Action item:
The response should consist solely of the line containing "You are a computer-use agent. The width" and the lines after it through the end of the listing below, repeated exactly.

Input data:
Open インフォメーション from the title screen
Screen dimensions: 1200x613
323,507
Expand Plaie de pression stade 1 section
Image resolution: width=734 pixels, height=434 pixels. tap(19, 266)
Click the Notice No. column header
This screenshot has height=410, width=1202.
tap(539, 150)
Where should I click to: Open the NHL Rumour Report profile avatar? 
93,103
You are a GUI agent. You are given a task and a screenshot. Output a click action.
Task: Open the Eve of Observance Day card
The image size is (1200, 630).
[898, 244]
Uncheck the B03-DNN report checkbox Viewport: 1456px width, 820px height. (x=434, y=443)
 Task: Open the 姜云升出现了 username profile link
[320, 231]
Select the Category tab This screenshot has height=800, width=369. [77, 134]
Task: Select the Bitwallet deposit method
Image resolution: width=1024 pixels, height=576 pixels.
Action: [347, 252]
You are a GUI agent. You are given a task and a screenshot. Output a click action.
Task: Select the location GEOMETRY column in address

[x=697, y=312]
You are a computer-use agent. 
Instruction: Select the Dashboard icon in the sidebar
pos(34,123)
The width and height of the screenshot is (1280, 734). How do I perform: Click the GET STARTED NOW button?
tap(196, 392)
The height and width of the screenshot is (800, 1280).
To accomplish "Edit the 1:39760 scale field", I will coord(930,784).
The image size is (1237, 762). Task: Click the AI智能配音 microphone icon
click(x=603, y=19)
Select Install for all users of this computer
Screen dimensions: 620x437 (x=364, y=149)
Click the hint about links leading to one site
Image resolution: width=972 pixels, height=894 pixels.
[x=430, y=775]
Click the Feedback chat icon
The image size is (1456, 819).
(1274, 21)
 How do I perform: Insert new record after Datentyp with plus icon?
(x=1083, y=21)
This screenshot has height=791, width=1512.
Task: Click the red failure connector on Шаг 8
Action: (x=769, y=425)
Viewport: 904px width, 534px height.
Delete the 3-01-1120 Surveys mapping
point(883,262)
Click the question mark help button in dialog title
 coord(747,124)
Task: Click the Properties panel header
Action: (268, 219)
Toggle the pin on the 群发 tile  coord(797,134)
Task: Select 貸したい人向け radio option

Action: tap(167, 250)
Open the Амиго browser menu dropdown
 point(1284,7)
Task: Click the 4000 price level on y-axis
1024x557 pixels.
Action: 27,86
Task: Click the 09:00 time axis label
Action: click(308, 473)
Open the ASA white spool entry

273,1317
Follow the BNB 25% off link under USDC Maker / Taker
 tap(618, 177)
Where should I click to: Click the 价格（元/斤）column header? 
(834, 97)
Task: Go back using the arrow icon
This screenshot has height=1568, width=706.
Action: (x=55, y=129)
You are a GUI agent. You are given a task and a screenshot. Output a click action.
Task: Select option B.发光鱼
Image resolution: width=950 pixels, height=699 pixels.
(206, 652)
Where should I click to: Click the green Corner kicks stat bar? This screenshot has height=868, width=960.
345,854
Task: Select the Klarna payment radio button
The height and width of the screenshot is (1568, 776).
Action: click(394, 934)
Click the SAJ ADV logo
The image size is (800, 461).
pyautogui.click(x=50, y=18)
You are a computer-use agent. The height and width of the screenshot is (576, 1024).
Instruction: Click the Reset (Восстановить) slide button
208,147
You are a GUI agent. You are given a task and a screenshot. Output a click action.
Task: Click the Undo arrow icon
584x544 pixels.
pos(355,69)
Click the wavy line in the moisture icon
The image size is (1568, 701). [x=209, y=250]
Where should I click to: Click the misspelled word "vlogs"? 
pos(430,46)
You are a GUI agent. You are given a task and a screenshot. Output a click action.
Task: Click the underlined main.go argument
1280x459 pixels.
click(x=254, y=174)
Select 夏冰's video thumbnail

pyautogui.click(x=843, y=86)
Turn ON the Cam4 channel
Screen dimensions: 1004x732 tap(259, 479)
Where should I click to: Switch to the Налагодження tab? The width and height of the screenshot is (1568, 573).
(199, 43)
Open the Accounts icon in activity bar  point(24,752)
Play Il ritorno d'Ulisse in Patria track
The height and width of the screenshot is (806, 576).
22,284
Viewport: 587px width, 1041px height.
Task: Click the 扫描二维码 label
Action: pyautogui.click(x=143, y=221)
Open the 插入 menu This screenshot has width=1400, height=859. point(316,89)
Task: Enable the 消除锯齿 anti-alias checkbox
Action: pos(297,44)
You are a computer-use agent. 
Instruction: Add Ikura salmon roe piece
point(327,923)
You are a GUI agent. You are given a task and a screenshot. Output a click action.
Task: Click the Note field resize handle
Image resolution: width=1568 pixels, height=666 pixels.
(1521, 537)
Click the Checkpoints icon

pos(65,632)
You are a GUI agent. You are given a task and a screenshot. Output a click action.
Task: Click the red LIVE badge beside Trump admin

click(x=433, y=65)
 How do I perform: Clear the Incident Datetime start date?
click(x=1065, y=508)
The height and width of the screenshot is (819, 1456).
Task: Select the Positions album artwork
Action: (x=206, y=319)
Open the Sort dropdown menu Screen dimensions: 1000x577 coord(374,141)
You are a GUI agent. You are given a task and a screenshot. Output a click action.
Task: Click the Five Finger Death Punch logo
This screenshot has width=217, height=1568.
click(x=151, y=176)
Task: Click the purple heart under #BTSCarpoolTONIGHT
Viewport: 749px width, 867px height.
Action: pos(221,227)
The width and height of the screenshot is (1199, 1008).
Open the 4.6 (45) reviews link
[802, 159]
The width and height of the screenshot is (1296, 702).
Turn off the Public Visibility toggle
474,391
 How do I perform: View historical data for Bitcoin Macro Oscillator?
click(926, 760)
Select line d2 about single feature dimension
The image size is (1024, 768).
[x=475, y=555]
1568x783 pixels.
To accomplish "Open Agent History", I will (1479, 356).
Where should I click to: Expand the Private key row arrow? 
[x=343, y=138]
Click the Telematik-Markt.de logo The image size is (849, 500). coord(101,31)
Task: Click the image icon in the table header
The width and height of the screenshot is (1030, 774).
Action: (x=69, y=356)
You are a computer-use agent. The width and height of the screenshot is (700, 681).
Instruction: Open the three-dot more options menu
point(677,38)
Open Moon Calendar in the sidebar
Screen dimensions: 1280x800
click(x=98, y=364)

Solution to the exercise:
You are a computer-use agent. The width and height of the screenshot is (700, 681).
Instruction: Open the three-dot more options menu
point(677,38)
Open Moon Calendar in the sidebar
Screen dimensions: 1280x800
click(x=98, y=364)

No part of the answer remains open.